NUNÚ
Damasco, Siria, 1959
A pesar del cansancio y del calor reinante, Nunú trajinó contenta las calles que iban desde el mercado hasta su casa del barrio Shaghur al Juwani, antes de trasponer la puerta del Este. Miró sus pies. Las sandalias que asomaban debajo de la túnica larga que llevaba puesta mostraban sus dedos ennegrecidos por la tierra del camino. Debería lavarse apenas llegara a su hogar. Cada vez que iba y venía al mercado le sucedía lo mismo.
Cuando atravesó el enorme patio de la mezquita de los Omeyas, como siempre, Nunú invocó a Alá. La bellísima obra arquitectónica con más de doce siglos de antigüedad, considerada uno de los lugares santos del islam, cobraba gran trascendencia durante el Ramadán. Apreció los pórticos y las arcadas y, al posar sus ojos sobre la torre, una vez más imaginó cómo se vería la ciudad desde esa altura.
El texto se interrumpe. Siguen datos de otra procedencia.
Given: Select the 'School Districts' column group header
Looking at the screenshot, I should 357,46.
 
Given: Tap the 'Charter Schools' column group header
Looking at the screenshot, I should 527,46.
Desde que Nunú había cumplido los once años, se le permitía ir al zoco para ayudar a su padre en la atención del puesto, rutina que realizaba varios días a la semana. Pese a que la atención en los locales del mercado era un territorio vedado casi por completo para las mujeres, su insistencia había terminado por convencerlo. Ella, como hija mayor, bien podía ayudarlo en el puesto, tal como lo había hecho la vieja Nazli durante tantos años. Incluso, en apoyo a Nunú, había conseguido que los tendederos vecinos la respetaran. Como la actividad comercial le encantaba, disfrutaba de acomodar y exhibir los productos en los escaparates con la intención de tentar a los clientes. Le agradaba tratar con ellos, cultivar el regateo, concretar ventas y cobrarlas. Manejar el dinero era lo suyo; los números se le daban muy bien. Se enorgullecía cada vez que su padre le pedía que resolviera sumas difíciles porque lo hacía más rápido que él y nunca se equivocaba. Cuando arrojaba el resultado, después de un guiño cómplice, él exclamaba: «¡Perfecto!». La aprobación paterna representaba el mejor de los regalos, incluso más que cualquier perfume o vestido de los que allí vendían y que tanto le gustaban, pero que no pedía porque sabía que malgastaría el dinero. Así se lo había explicado Khalil. Y él siempre tenía razón.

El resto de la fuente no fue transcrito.